With these three concepts in place and tied into each other the chat can and must go on at the customer’s speed – not at the speed of business (pun at SAP intended; sorry, folks, I couldn’t resist that one).
The customer’s speed, along with the possibility of automation via bots, backed by a learning system, is an opportunity for the business, as operators can scale beyond one conversation at a time. This is important for companies of all sizes. But again, the chat itself proceeds asymmetrically at the customer’s pace. The company needs to offer fast and useful reactions at all times.

To Sum It Up

As said before, it is important that the trained(!) operator who picks up the chat already has good information about the customer and her intent. This way the conduct of the chat is immediately positive for the customer. To enable this the customer must be identifiable and her interactions with the site or the app need to be tracked and past interactions need to be usable to the service. As past interactions can include more than just a chat history, the chat service itself needs to be part of the CRM infrastructure.  This way data it generates becomes searchable, ideally also covered by a sentiment analysis, and other data, like purchasing history, personal information, etc. becomes available to the chat session.
Tracking of the interactions also allows for two additional, yet important, functionalities.
1.     A chat request by the customer can be routed to the right operator. This avoids lengthy Q&A and helps keeping the customer happy. Depending on the sophistication of the implementation and the maturity of the organization the first contact very well can be a chat bot, which enquires missing information and is able to answer initially simple, with growing maturity increasingly complicated requests.
2.     A chat session can be proactively initiated in the right context. This allows the assigned operator to come from the right angle, be helpful right away, and to even allow for cross-, and upsell activities.
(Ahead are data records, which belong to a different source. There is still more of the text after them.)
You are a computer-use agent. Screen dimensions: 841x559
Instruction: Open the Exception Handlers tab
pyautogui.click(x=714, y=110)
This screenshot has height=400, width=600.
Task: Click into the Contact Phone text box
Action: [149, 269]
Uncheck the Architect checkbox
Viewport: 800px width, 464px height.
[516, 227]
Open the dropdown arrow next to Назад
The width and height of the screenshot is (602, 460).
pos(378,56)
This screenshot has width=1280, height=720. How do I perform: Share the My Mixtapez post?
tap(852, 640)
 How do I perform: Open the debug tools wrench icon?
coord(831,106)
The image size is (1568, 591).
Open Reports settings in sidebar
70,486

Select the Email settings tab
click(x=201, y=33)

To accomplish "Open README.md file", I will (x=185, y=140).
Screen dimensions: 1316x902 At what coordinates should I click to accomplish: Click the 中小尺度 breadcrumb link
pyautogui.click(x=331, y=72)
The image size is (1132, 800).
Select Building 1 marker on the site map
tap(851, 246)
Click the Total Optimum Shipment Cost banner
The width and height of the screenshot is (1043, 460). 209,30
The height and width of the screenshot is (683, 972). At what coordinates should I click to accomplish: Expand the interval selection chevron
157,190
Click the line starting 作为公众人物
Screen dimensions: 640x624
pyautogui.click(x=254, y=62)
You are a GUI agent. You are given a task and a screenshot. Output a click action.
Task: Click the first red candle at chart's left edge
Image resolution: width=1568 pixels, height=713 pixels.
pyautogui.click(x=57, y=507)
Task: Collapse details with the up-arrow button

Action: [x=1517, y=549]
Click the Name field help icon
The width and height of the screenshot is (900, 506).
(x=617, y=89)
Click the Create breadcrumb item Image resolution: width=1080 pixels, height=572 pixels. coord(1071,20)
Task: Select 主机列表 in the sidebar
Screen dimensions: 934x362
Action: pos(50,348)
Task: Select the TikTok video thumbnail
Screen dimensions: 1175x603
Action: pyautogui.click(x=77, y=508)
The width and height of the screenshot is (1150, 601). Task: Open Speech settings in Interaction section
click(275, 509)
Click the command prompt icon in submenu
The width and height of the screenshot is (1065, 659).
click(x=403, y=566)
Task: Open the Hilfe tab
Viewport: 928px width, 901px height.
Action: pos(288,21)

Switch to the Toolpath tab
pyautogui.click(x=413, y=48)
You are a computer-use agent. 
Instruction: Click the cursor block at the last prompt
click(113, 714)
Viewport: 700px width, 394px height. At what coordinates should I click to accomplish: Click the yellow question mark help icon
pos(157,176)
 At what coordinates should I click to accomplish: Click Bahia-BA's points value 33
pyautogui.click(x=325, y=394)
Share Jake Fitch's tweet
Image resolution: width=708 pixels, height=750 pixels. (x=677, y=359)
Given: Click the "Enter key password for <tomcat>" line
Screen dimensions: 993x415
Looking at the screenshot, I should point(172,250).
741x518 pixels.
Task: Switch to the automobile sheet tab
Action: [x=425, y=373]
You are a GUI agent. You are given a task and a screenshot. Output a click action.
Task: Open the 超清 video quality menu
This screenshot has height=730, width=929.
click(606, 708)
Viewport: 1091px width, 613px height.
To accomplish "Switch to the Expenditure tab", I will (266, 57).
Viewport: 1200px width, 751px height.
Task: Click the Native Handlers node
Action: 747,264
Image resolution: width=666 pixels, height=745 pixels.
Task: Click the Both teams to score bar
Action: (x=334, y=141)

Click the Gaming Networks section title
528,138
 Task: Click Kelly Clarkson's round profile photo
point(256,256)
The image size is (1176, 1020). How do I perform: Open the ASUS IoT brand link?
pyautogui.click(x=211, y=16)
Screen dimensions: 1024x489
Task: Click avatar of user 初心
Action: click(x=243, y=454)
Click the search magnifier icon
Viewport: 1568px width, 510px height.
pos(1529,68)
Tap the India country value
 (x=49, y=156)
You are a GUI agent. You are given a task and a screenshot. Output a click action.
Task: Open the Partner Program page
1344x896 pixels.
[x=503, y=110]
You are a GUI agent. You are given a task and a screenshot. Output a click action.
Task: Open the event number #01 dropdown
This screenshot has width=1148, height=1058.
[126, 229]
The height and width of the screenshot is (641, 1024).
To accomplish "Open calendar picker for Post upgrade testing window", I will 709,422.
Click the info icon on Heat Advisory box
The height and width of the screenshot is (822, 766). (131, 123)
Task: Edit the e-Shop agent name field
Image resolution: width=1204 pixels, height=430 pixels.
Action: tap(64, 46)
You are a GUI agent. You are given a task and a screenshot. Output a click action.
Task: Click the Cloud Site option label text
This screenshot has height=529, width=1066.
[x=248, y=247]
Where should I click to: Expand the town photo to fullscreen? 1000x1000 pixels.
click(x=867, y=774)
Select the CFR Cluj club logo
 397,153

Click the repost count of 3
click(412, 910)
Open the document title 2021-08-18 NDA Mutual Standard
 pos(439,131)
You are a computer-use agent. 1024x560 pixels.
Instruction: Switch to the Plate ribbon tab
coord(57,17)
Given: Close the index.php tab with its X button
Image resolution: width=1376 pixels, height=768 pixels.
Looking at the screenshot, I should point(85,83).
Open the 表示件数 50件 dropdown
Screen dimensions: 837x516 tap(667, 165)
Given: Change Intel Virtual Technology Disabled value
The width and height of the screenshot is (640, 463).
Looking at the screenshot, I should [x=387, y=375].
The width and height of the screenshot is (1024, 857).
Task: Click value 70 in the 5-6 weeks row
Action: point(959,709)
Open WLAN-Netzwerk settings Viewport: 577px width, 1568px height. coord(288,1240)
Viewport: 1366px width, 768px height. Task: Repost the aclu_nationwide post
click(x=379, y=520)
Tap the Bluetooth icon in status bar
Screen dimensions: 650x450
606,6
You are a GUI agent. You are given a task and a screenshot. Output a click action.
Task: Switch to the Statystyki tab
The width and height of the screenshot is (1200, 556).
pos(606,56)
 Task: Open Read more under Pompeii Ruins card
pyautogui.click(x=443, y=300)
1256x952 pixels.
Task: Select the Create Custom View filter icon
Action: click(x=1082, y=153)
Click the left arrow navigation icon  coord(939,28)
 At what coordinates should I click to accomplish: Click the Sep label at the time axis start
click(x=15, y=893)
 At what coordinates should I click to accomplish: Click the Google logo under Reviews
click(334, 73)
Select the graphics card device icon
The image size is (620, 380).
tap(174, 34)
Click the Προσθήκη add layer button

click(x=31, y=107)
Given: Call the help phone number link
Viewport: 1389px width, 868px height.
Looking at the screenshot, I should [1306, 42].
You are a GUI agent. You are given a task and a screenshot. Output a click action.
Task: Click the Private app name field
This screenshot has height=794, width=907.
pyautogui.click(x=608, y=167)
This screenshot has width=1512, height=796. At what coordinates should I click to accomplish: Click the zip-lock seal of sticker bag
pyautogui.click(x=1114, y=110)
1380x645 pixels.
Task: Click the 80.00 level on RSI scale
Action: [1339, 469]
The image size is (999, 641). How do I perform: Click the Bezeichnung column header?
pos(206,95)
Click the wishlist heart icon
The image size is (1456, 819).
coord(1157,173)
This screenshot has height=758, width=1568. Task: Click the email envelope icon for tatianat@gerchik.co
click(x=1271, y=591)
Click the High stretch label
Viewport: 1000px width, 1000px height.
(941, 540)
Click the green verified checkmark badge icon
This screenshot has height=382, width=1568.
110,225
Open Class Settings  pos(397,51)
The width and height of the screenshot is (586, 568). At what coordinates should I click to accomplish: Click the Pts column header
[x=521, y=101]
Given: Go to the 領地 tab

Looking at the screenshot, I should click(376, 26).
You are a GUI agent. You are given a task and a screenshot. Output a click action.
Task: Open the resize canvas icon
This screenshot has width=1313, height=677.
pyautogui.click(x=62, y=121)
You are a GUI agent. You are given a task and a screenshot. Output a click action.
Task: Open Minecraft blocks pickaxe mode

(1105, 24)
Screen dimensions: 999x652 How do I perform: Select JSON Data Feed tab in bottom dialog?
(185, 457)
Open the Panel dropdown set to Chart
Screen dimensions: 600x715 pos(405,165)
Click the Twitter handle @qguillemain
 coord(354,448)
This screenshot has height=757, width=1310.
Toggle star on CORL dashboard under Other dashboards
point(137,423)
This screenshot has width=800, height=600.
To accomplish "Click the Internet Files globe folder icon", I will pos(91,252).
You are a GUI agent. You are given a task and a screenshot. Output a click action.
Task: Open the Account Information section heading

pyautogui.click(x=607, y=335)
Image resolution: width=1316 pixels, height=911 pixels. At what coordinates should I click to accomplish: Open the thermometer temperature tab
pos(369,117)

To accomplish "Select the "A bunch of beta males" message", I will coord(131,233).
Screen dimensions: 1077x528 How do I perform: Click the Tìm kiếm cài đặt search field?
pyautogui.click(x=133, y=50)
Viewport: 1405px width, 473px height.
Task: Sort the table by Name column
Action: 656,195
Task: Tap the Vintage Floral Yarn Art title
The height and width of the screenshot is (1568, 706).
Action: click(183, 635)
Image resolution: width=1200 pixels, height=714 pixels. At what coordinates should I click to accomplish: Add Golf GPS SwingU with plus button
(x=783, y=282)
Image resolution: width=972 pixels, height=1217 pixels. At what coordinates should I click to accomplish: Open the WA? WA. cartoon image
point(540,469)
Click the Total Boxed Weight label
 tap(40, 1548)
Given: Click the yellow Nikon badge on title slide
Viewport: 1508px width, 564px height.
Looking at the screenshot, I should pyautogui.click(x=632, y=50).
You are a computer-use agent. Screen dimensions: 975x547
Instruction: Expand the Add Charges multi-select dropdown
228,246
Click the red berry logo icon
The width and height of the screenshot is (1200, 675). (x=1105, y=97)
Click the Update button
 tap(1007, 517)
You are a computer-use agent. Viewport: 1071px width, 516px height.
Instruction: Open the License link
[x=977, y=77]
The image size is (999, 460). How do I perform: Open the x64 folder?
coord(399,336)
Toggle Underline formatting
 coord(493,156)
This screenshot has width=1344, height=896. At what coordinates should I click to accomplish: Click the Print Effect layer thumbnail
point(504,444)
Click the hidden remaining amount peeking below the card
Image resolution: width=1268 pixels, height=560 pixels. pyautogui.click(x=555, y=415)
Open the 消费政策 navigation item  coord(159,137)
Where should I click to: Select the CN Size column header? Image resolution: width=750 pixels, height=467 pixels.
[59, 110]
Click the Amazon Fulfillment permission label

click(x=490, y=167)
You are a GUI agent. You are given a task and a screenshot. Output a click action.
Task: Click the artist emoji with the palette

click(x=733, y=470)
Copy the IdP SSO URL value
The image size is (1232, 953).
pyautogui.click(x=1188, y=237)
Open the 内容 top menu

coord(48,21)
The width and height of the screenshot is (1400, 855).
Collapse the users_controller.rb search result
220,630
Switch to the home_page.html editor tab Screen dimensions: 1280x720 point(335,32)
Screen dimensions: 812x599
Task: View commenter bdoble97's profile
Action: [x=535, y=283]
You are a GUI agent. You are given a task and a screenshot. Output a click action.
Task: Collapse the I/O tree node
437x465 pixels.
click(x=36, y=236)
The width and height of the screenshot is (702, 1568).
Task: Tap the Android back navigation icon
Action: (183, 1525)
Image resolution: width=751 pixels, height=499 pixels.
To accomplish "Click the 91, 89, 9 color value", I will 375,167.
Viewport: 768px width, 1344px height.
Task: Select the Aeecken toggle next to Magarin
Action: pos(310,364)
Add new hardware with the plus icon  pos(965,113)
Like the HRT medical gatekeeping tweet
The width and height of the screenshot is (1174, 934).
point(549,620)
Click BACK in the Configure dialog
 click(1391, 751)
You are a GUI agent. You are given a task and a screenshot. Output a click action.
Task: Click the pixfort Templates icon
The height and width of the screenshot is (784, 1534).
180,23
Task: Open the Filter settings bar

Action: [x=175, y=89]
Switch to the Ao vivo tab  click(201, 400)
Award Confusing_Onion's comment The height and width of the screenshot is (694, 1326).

Even more interestingly, this data is useful for future marketing activities.
Some side effects of tracking of the interactions are that it enables the company to identify issues with site or app and to push corresponding information to customers, and to additionally perform automated prospecting, which helps to present the right offers and prepare cross- and upselling scenarios.

And remember, although more and more customers are not working from laptops but from tablets and mobile phones the solution must still be able to cover a wide variety of platforms, without adding to implementation cost. Simplicity in installation and usage, as well as interoperability with a wide range of technologies, are key to an adoption in businesses of all sizes.